__Activities__:
1. Rewrite the paragraph of the laser projects post that begins "so in the shop I've been busy" as a short bulleted list, keeping its main facts.
2. Write what comes next in the laser projects post, picking up after its final sentence.

# long time between updates



## Colten Edwards (Mar 21, 2021)

so in the shop I've been busy like a canadian beaver on CNC projects. Last summer I purchased a 50w CO2 laser from a company in Toronto off of ebay. Not the greatest laser in the world, but it works. One thing I wanted todo with it were mugs etc so I had to build a rotary axis. The design I found on openbuilds.com





After this I finally finished and got my plasma table working. Still need to leak test the water table, but the machine is functional.
























In the meantime, friend of mine had purchased a diode laser which we junked the frame of, and created a new one based on the ortur laser master. Of course I had to try one as well, so I purchased a laser diode from bangbad and created a diode laser running grbl controller and lightburn. Also upgraded the CO2 laser to a smoothieware based board so I could use lightburn with it. Christmas I made a two hundred or so ornaments which paid for the laser and the upgrades. While watching youtube video's I came across a video series on building your own laser, so off to aliexpress to order $2k in parts including a new 50w tube and power supply. Cutting size on this laser will be 4ftx2ft with adjustable Z bed. I'll be using a Duet3 board for motor and gcode since I took my large 3d printer apart to make a diode laser   If anyone's interested, lookup Further Fabrication on youtube. He sells the build guide which is really nicely put together for $5 and the stl's for another $5. Definitely worth the money. Laser I'm building is called a Y1200 and he has a smaller version called the Y400. There's also a facebook group.

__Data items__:
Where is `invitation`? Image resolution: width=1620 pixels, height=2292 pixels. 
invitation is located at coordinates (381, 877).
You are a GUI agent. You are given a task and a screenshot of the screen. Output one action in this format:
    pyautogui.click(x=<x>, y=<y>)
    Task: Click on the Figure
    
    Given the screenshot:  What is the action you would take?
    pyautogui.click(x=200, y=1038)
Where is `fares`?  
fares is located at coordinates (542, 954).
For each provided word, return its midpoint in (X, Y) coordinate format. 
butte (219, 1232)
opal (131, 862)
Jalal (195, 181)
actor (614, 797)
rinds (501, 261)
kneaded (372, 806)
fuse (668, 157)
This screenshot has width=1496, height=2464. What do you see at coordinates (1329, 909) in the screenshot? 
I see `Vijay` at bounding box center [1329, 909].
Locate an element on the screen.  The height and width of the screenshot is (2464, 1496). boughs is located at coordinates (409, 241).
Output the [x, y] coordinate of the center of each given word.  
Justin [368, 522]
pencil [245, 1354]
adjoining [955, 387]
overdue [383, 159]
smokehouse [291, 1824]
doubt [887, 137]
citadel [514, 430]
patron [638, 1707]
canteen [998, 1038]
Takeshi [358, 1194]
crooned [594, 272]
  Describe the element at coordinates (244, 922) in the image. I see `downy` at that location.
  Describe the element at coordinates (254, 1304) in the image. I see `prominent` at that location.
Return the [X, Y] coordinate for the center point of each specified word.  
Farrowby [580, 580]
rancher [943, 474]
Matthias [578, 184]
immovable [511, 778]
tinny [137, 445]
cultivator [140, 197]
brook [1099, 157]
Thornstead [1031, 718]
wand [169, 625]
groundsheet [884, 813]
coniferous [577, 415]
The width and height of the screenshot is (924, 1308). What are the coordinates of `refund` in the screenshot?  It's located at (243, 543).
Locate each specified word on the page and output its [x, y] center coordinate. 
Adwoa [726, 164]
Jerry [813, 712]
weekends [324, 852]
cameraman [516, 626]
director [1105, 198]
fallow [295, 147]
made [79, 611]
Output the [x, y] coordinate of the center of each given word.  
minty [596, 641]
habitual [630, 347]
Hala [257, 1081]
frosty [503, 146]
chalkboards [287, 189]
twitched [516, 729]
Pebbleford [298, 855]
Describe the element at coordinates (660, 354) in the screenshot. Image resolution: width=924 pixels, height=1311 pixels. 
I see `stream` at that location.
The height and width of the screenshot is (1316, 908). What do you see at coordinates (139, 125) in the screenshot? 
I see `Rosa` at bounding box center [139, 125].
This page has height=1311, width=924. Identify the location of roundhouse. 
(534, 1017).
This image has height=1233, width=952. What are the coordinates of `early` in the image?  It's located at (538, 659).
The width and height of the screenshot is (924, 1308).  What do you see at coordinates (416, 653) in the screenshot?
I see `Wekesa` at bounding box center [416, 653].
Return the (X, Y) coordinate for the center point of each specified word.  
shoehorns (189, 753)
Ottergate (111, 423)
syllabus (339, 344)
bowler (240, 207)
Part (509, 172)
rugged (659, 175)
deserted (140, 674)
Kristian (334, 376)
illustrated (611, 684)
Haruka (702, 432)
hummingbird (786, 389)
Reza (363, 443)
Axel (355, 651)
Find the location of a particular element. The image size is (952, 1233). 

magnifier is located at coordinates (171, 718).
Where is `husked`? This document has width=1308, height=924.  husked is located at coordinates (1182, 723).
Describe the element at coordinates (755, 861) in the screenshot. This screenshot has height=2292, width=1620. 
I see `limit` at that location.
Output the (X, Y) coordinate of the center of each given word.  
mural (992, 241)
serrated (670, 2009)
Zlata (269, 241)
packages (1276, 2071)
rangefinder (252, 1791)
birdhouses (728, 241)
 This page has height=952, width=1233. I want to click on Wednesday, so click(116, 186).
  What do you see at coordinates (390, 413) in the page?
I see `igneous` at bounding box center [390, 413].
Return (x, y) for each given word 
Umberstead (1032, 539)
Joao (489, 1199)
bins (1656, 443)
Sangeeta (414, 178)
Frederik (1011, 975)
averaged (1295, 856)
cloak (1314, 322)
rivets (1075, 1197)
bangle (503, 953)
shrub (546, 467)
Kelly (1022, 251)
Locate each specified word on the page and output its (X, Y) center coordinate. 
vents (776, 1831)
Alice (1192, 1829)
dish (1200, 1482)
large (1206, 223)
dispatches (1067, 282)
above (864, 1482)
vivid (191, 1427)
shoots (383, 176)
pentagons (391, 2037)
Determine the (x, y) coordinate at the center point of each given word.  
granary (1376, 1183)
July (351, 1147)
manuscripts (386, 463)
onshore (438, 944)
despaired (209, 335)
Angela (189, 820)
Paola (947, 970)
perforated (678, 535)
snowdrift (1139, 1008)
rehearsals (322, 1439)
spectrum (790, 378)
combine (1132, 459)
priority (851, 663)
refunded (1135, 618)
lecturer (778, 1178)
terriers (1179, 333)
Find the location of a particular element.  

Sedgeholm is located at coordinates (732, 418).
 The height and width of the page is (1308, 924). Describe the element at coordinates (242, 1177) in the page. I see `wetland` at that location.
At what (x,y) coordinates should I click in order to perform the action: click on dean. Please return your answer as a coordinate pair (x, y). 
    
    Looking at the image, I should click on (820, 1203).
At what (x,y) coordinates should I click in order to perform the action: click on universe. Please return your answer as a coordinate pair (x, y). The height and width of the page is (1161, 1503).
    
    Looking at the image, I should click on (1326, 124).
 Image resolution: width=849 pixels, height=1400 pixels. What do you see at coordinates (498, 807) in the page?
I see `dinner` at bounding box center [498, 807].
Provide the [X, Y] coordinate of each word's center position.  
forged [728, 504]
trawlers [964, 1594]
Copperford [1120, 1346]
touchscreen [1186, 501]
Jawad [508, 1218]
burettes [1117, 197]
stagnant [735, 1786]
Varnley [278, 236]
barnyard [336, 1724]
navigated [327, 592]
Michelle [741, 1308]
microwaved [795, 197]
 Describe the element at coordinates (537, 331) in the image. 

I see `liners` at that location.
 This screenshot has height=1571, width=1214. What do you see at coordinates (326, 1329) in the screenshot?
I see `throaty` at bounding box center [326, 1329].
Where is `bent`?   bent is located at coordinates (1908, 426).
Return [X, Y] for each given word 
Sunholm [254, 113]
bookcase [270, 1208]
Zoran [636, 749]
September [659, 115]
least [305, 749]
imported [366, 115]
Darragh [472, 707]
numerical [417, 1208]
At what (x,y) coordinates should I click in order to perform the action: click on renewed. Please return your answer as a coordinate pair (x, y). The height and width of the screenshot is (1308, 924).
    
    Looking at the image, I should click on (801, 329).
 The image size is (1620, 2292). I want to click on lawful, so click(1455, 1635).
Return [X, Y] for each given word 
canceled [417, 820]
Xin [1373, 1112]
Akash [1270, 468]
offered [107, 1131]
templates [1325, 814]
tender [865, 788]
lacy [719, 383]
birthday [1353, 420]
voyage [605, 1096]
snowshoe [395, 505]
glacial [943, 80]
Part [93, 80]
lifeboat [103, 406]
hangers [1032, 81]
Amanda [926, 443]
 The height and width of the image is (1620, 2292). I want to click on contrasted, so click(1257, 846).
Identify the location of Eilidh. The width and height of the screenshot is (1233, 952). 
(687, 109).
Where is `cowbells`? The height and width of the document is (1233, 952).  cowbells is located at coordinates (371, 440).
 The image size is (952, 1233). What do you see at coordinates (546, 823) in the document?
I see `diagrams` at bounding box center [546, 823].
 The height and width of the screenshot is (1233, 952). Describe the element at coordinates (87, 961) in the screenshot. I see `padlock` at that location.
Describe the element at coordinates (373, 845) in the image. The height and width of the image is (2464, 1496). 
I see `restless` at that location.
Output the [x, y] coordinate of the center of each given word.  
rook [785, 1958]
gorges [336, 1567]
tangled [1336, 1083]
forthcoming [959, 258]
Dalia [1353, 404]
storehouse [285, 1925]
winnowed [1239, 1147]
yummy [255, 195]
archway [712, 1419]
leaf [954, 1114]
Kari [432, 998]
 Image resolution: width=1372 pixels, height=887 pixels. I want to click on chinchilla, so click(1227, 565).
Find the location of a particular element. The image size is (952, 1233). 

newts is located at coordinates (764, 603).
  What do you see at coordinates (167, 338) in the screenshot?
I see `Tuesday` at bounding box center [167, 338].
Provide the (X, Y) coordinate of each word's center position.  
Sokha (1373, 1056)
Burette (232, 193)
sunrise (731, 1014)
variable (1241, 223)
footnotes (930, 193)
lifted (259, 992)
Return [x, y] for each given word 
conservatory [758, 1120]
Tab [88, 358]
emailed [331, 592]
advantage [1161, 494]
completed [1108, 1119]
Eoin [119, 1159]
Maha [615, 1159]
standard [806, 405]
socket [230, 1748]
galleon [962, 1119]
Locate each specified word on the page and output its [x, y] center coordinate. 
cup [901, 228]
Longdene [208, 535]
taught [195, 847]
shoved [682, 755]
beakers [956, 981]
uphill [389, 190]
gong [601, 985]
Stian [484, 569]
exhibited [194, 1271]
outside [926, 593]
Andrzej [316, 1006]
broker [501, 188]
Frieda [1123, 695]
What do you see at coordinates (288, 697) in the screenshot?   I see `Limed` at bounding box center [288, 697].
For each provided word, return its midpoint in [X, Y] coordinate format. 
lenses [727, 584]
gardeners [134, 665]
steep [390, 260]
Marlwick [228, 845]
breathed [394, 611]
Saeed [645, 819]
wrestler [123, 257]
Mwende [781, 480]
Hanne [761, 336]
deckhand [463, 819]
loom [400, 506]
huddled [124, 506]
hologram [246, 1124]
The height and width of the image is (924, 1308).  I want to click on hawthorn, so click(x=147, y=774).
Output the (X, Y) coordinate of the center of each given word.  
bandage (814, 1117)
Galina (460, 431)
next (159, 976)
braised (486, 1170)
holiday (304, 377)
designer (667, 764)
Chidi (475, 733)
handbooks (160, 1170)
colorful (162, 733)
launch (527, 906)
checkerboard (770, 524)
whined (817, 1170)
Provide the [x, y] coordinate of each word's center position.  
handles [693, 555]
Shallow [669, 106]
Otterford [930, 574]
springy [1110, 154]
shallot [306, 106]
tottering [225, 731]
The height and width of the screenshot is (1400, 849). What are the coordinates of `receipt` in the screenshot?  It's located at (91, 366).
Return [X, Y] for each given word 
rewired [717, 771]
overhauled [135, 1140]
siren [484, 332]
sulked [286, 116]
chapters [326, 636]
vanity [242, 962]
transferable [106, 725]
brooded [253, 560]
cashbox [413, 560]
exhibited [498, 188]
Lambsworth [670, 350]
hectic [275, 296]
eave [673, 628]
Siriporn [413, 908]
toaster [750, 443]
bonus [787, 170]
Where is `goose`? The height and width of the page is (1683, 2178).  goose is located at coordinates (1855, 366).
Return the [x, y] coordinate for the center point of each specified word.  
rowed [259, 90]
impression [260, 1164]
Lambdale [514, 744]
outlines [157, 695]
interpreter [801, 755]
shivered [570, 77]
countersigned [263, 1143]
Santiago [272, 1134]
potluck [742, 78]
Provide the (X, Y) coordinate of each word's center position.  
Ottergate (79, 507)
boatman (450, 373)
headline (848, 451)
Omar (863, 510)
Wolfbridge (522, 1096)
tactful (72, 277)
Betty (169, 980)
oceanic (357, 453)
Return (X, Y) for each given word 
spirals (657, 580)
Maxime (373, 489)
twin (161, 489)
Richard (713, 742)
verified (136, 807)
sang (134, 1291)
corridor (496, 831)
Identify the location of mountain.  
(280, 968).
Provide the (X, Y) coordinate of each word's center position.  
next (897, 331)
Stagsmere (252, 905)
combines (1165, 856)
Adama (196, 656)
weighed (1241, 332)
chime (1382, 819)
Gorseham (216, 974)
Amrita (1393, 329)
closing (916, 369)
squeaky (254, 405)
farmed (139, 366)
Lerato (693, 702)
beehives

__Solved tasks__:
1.
- Busy in the shop on CNC projects.
- Bought a 50W CO2 laser last summer on eBay from a company in Toronto. It's not the greatest, but it works.
- Wanted to engrave mugs and similar items, so built a rotary axis.
- Found the rotary axis design on openbuilds.com.

2.
Next on the agenda my friend want's a small cnc router, so off to the internet and after some hunting around we found a site called makerCarver which had the DXF's for all the plates to create a cnc router. I modified them a little since we wanted to use mgn12 linear raikl on the X and Y axis. After many prototype's in plywood, I finally had a set of plates which would work for linear rail's as well as keeping some of the rigidity of the wheels. I cut the plates from 1/4" acrylic and one of the first projects for this router will be to create the plates from 1/4" aluminum. Once that's done, I'll convert my diode laser into a small format router with laser attachment in a larger size since I'm not too cheap to order proper rails 





So there's my update on what's happening in the edwards shop in these covid times.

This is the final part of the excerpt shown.